Exercise goal - Pick out the lines in the listing below that contain the word "pixels" and copy them.

Source information -
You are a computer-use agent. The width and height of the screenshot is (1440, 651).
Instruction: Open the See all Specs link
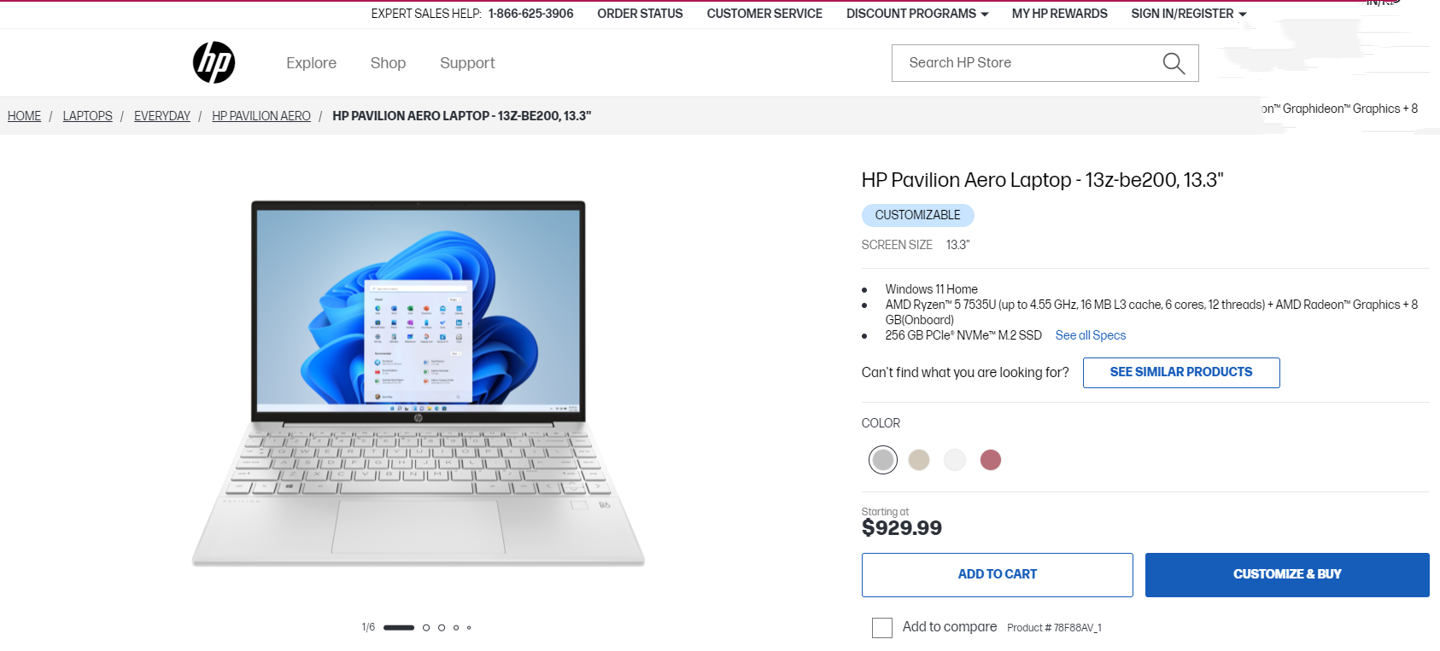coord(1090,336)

==

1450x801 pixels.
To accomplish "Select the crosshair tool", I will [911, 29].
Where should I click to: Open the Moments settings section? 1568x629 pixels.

Task output -
1450x801 pixels.
Where should I click to: Open the Moments settings section? 1568x629 pixels.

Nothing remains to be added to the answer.